TL;DR-time: XSS & XSRF (web attack vectors)
I'm going to explain Cross-site scripting (XSS) & Cross-site request forgery (XSRF/CSRF) to myself.
Super long names like "Cross-site request forgery" and their scary acronyms don't exactly lend themselves to instant revelations about how they work. Not like S.C.U.B.A., anyway.
Therefore we must know some things™. Welcome to the TL;DR section.
Mallory has her work cut out for her!
Basically, if your web page displays input from users, and that input is not scrubbed by you, that input could be weaponized — e.g. if it loads (or is) a script (yes, that was an em dash).
XSS generally applies when the user is interacting with your page directly.
Any page that you visit can load content from your web page via GET (and possibly other means if CORS is disabled, or when using XSS + XHR). All of this is perfectly valid, because many pages want to provide resources like images.
XSRF generally applies when the user is not interacting with your page directly.
Combination of XSS & XSRF
Obviously, if the attackers can combine these methods, they might be more successful than when employing just one.
Some examples will be given, followed by a section on protection. No guarantees can be given as it pertains to their efficacy.
XSS as a script in query parameters
This vector is generally called "non-persistent".
If the script is allowed to be included in a user-facing HTML the attacker can
perform any action that the user is allowed to perform. An example of this is
a query parameter
name=your%20name that your page reads and displays as the
title of some page. Now the attacker crafts some url
http://your-domain.com/page?name=<script>alert('xss')</script>, and voila you
dad just got rekt. (The url can be further masked using character percent escaping).

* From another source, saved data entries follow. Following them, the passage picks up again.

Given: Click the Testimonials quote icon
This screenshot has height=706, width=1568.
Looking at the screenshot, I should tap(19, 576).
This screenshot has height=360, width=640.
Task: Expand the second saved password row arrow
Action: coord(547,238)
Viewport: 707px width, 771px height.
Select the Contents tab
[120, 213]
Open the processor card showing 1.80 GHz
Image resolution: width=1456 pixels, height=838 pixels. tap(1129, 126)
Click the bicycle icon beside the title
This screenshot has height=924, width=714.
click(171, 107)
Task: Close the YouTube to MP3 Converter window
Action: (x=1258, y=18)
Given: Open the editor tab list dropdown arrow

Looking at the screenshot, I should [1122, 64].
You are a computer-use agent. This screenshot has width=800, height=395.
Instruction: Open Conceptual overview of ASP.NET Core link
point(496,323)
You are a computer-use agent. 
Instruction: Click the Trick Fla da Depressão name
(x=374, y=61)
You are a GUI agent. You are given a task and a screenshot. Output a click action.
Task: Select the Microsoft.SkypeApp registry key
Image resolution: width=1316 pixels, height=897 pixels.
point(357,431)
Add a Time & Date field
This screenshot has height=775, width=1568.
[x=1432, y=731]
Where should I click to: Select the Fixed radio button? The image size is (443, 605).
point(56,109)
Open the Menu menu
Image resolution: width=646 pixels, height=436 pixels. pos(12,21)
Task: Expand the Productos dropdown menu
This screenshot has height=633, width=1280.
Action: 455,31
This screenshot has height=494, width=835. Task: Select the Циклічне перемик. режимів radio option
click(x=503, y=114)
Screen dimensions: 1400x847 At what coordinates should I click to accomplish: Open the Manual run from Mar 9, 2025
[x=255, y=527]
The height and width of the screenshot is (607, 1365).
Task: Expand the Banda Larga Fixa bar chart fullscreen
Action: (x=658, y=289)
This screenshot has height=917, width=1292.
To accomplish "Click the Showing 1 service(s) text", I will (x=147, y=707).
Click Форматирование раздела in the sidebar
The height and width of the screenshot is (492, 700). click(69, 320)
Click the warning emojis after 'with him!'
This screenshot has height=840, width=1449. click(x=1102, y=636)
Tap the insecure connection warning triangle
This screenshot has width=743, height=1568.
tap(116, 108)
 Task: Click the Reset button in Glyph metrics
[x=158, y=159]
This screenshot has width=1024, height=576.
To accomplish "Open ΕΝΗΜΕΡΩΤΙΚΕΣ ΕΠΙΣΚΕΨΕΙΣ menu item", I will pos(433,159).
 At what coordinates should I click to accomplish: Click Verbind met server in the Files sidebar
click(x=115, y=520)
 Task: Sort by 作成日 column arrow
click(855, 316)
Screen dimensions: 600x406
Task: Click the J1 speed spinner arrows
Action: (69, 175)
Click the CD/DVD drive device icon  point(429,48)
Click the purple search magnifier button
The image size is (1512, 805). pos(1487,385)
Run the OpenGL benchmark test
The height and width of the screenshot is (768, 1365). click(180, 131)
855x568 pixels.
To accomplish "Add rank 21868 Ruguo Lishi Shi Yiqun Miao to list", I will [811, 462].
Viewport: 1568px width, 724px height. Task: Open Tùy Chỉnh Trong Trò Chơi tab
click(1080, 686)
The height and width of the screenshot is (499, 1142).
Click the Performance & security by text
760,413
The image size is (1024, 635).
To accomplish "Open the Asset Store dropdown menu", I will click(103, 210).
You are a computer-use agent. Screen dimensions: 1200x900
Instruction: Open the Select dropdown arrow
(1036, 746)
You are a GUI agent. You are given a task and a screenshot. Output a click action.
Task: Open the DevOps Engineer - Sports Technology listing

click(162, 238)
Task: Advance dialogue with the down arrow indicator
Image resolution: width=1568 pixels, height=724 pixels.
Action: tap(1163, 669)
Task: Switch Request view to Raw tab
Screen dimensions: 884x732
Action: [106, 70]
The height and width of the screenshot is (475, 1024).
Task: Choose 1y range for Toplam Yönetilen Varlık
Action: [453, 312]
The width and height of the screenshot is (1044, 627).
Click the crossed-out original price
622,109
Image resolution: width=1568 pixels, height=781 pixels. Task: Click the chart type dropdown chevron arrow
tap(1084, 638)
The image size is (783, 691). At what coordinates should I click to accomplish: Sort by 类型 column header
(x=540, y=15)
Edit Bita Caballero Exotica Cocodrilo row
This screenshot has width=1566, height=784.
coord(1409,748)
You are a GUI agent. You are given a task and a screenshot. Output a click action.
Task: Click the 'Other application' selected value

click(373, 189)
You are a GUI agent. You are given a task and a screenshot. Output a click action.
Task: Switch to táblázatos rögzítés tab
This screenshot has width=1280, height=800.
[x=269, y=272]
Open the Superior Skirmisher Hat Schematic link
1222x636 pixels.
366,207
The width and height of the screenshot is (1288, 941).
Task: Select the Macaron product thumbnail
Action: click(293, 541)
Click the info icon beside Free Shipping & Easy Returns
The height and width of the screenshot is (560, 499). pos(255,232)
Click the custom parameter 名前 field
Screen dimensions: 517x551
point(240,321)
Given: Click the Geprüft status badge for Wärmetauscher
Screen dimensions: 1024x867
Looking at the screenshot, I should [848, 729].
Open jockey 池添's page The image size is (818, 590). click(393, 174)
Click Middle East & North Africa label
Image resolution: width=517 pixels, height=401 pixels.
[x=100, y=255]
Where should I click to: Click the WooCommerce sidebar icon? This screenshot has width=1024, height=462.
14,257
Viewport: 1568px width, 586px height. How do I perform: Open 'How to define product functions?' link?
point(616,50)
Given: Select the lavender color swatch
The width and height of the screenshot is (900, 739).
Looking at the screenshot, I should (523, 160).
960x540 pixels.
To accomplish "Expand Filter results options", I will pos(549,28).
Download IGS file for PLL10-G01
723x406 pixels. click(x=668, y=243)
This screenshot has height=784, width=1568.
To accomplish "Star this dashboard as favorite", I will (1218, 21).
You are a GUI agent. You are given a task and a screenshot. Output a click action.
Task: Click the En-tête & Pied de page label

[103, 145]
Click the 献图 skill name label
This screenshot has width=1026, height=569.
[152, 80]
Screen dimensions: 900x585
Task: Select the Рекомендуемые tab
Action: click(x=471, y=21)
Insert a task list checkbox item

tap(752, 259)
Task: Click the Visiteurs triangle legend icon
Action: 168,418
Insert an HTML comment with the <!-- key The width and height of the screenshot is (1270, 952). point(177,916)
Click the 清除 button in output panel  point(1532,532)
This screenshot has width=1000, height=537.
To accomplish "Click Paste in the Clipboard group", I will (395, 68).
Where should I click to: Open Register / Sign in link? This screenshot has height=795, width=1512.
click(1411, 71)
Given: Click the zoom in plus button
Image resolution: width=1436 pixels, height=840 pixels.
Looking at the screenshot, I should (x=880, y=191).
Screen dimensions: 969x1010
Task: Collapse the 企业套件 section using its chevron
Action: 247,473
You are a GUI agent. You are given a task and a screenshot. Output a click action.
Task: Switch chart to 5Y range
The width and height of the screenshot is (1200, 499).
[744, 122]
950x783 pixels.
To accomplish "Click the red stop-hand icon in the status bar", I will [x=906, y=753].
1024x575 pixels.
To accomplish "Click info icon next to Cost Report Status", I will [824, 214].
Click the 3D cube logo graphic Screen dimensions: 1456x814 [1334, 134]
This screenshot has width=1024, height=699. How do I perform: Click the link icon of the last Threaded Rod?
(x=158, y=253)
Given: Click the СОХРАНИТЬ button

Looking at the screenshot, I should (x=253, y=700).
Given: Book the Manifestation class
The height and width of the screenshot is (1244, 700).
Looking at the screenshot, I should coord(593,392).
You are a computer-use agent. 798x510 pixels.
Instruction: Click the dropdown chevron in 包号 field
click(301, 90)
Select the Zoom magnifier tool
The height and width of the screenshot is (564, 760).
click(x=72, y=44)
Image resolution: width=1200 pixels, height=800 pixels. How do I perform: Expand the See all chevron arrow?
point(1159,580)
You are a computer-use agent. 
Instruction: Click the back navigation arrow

XSS as a script in a forum post
This vector is generally called "persistent".
If you allow user input in a forum post, user support request ticket, etc. you may be subject to XSS attacks. The attack happens when Mallory is allowed to post user-facing HTML that is not sanitized using HTML escaping. Same scenario as in the non-persistent case — Your dad is going to get rekt; only this time he gets rekt every time he refreshes that forum post on gastrointestinal health.
Always sanitize external input. Always validate external input. Disable scripts in your browser (you're not going to do that though, are you, tough guy?). There's some stuff coming in future browsers too.
This guy made me read a lot of text, and I'm not going to put you through that.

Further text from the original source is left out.